*RECORDS TO PROCESS*
>> Begin

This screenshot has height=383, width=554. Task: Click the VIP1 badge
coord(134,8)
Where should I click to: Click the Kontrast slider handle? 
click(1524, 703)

>> End
>> Begin

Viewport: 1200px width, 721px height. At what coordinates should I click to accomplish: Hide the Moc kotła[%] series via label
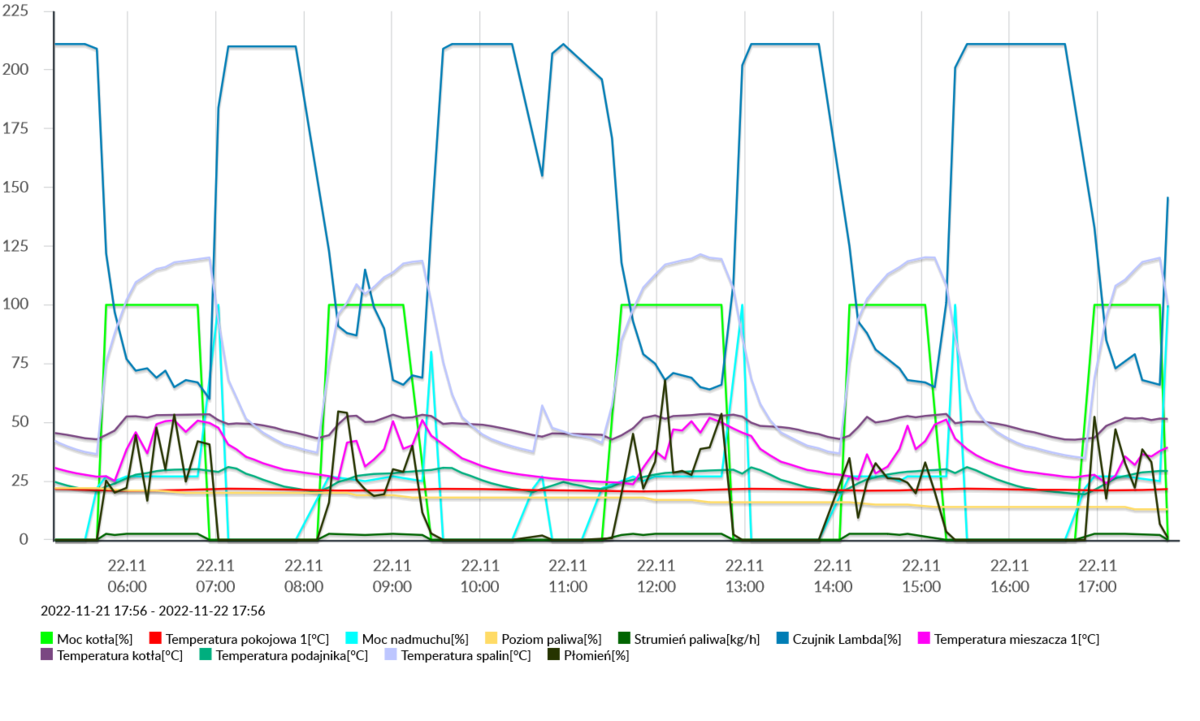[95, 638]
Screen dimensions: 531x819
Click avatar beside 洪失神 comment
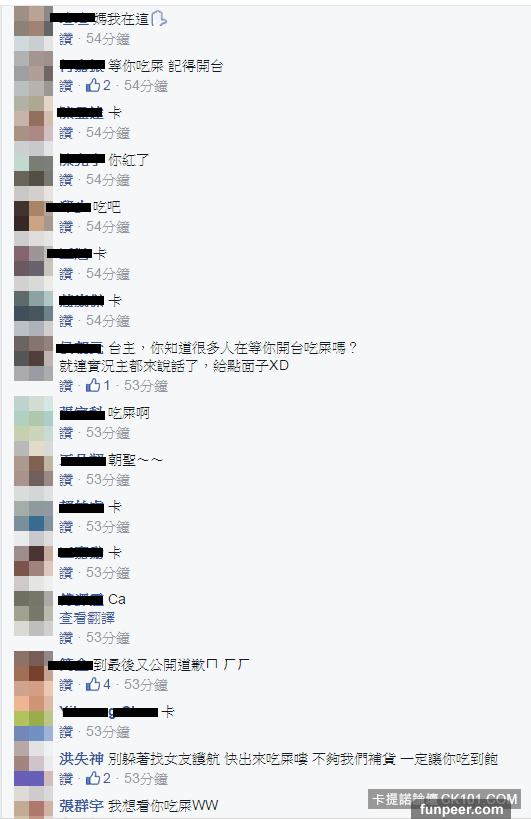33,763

>> End

*WHAT IS REQUIRED*
Count the lines of the records that contain the string "width", with case counting, and reply with only the number.

*RESULT OF THIS EXERCISE*
2